Привычные печатные издания уходят со сцены, поскольку молодежь потеряла к ним интерес. По данным Центра Пью Фейсбуком пользуется 69% взрослого населения США [12]. Эта цифра статистически не меняется, как и цифра пользователей Instagram, Pinterest, LinkedIn, Snapchat, Twitter и WhatsApp. В принципе, не указывая конкретной платформы, то 72% говорят, что пользуются социальными медиа. Большая часть молодежи пользуется платформами Instagram, Snapchat, TikTok. И очень сильные разрывы со старшим поколением. 65% в возрасте от 18 до 29 пользуются Snapchat, в то же в группе старше 65 лет таких только 2%. То есть разрыв составляет 63%!
Все это другие реакции, другие интересы и потребности, другие скорости реагирования. На наших глазах рождается другой мир, хотя его и пытаются сдержать. Одновременно всем нам надо помнить, что это наш мир, и он будет таким, каким мы захотим. Возможно, не сразу, но это все равно случится…
В России медиа система, ориентированная на массовое сознание, тоже трансформировалась, но скорее ушла в прошлое, а не будущее. Она приняла на себя функции отделов агитации и пропаганды советского времени. Если школьниками занимается школа, то взрослых тоже решили не оставлять наедине со своими мыслями. И журналисты стали пропагандистами. Тем более многие хорошо помнят, как это было тридцать лет назад.
С. Кучер задался таким вопросом: “должно же быть что-то особенное, благодаря чему так радикально видоизменилась та же Бутина, которая в 13-м году восхищалась Навальным, предрекала режиму бесславный конец и советовала кремлевским стратегам учить уроки истории. Благодаря чему эволюционировал Соловьев, который совсем по меркам истории недавно на публичных лекциях предостерегал от возвращения Крыма, а сидя передо мной в студии «Совершенно секретно» критиковал режим и рассуждал о свободе слова. Примеров больше, чем два, вы их не хуже меня знаете и, главное, список пополняется с каждым годом, если не месяцем. Должно же что-то быть… ну скучно, если на самом деле все так просто и банально, как оно все просто и банально на самом деле” [13].

Исходные данные =
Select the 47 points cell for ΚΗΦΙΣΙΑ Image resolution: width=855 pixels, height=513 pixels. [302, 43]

--

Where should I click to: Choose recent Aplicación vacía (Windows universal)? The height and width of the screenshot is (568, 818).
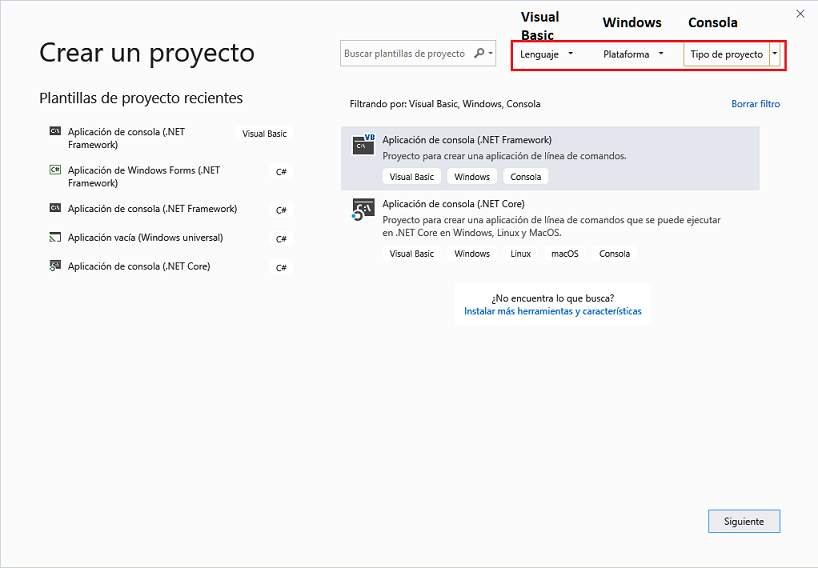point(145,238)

Письменные задания =
1) Какая доля взрослого населения США пользуется Фейсбуком по данным Центра Пью, приведенным во фрагменте текста?
2) Приведите часть фрагмента текста, начиная со слов "Привычные печатные издания" и далее до слов "разрыв составляет 63%!", поменяв "взрослого населения" на "совершеннолетнего населения".

Ответы к заданиям =
1) Фейсбуком пользуется 69% взрослого населения США.

2)
Привычные печатные издания уходят со сцены, поскольку молодежь потеряла к ним интерес. По данным Центра Пью Фейсбуком пользуется 69% совершеннолетнего населения США [12]. Эта цифра статистически не меняется, как и цифра пользователей Instagram, Pinterest, LinkedIn, Snapchat, Twitter и WhatsApp. В принципе, не указывая конкретной платформы, то 72% говорят, что пользуются социальными медиа. Большая часть молодежи пользуется платформами Instagram, Snapchat, TikTok. И очень сильные разрывы со старшим поколением. 65% в возрасте от 18 до 29 пользуются Snapchat, в то же в группе старше 65 лет таких только 2%. То есть разрыв составляет 63%!